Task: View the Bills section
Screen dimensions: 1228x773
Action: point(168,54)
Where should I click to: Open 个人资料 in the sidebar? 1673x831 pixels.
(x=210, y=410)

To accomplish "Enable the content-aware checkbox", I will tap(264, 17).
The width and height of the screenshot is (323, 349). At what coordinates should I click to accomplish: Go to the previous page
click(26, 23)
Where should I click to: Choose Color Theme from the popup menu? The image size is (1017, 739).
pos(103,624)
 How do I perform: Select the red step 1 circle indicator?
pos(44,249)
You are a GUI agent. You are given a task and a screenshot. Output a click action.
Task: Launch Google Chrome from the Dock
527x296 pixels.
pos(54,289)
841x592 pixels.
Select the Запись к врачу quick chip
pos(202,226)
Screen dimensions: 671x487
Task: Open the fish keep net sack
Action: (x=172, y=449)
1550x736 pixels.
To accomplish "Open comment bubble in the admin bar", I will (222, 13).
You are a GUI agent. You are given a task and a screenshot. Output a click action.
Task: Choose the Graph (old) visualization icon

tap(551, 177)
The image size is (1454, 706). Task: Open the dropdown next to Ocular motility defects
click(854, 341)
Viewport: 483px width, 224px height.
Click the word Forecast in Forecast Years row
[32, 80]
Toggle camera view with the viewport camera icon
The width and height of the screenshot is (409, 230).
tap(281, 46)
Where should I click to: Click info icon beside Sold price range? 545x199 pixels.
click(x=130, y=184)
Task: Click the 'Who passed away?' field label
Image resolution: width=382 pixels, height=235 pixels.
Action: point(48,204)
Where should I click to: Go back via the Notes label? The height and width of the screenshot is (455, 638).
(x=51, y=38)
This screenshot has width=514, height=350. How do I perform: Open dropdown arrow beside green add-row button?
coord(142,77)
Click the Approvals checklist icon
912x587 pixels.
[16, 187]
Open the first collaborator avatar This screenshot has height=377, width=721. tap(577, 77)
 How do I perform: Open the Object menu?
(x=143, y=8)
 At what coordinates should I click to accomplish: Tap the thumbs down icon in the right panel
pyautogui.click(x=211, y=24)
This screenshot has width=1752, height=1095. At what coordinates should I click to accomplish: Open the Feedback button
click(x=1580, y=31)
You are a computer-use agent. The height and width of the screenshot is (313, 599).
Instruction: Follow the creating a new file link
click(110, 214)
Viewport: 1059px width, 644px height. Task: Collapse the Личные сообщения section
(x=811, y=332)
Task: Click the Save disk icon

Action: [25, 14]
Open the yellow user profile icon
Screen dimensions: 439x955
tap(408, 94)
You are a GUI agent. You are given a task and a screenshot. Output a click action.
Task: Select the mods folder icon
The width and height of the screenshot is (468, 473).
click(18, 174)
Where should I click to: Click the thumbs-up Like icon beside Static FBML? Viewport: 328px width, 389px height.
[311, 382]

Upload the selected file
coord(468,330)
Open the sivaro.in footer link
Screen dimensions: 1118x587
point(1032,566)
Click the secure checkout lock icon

........

* _Prompt_
Show each line of the material above that contains the word "Choose". Letter case must match.

* _Task response_
Where should I click to: Choose Color Theme from the popup menu? The image size is (1017, 739).
Task: Choose the Graph (old) visualization icon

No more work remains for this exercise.